**SET TASK 1:** According to the course description, how often is the course offered?

Course Description
Substantive legal principles and political context surrounding issues of gender in the United States, including those involving men and women in the workplace, education, domestic relations, and reproduction.
Athena Title
GENDER LAW POLITICS
Pre or Corequisite
POLS 1101
Semester Course Offered
Offered every even-numbered year.
Grading System
A - F (Traditional)
Course Objectives
This course will examine the ways in which law shapes the status and role of men and women over time. Readings include scholarship from several disciplines and employ different methods, including those associated with social science and traditional doctrinal analyses of case law. Students will analyze cases and materials with particular emphasis given to more recent issues that range from contractual obligations by surrogate mothers to allegations of unequal athletic facilities in colleges and universities. Through readings, class discussion, and a U.S. Supreme Court simulation, students will examine the important role played by courts and judges who define the legal parameters for marriage and divorce, equal employment opportunity, domestic violence, reproductive freedom, child custody, economic and educational equity. Students also will analyze social science scholarship that addresses the underlying causes of gender-based legal policy shifts as well as the policy consequences of specific reforms.

**SUPPLIED MATERIAL:**
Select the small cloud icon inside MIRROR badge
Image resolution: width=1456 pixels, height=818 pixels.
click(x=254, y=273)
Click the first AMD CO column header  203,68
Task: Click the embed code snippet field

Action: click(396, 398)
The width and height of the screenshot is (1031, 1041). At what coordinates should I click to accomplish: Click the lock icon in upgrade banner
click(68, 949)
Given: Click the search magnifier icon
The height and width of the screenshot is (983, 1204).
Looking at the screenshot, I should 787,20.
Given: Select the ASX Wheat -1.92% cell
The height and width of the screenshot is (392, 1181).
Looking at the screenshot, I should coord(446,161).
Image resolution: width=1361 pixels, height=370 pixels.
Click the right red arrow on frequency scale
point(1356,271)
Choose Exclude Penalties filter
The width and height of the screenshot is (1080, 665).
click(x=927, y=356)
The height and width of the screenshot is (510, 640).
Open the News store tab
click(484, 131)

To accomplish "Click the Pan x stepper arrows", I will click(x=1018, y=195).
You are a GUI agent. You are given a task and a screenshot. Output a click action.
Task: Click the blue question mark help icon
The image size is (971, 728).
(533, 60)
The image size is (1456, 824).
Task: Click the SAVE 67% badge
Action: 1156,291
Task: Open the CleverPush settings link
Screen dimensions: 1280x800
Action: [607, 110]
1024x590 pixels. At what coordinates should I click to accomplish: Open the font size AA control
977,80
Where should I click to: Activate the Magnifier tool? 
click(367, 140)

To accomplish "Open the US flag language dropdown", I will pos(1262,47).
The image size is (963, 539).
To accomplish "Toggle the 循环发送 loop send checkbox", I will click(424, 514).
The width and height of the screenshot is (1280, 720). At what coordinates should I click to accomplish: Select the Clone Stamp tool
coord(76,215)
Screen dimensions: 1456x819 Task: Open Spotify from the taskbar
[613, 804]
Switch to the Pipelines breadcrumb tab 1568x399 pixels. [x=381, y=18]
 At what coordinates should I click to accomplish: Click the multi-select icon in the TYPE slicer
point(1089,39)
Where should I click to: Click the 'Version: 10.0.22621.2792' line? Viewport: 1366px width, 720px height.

**SET TASK 2:** Quote the records verbatim, starting at the line containing "Given: Click the search magnifier icon" and ending with the last line of the records, both included.

**ANSWER 1:** Every even-numbered year.

**ANSWER 2:**
Given: Click the search magnifier icon
The height and width of the screenshot is (983, 1204).
Looking at the screenshot, I should 787,20.
Given: Select the ASX Wheat -1.92% cell
The height and width of the screenshot is (392, 1181).
Looking at the screenshot, I should coord(446,161).
Image resolution: width=1361 pixels, height=370 pixels.
Click the right red arrow on frequency scale
point(1356,271)
Choose Exclude Penalties filter
The width and height of the screenshot is (1080, 665).
click(x=927, y=356)
The height and width of the screenshot is (510, 640).
Open the News store tab
click(484, 131)

To accomplish "Click the Pan x stepper arrows", I will click(x=1018, y=195).
You are a GUI agent. You are given a task and a screenshot. Output a click action.
Task: Click the blue question mark help icon
The image size is (971, 728).
(533, 60)
The image size is (1456, 824).
Task: Click the SAVE 67% badge
Action: 1156,291
Task: Open the CleverPush settings link
Screen dimensions: 1280x800
Action: [607, 110]
1024x590 pixels. At what coordinates should I click to accomplish: Open the font size AA control
977,80
Where should I click to: Activate the Magnifier tool? 
click(367, 140)

To accomplish "Open the US flag language dropdown", I will pos(1262,47).
The image size is (963, 539).
To accomplish "Toggle the 循环发送 loop send checkbox", I will click(424, 514).
The width and height of the screenshot is (1280, 720). At what coordinates should I click to accomplish: Select the Clone Stamp tool
coord(76,215)
Screen dimensions: 1456x819 Task: Open Spotify from the taskbar
[613, 804]
Switch to the Pipelines breadcrumb tab 1568x399 pixels. [x=381, y=18]
 At what coordinates should I click to accomplish: Click the multi-select icon in the TYPE slicer
point(1089,39)
Where should I click to: Click the 'Version: 10.0.22621.2792' line? Viewport: 1366px width, 720px height.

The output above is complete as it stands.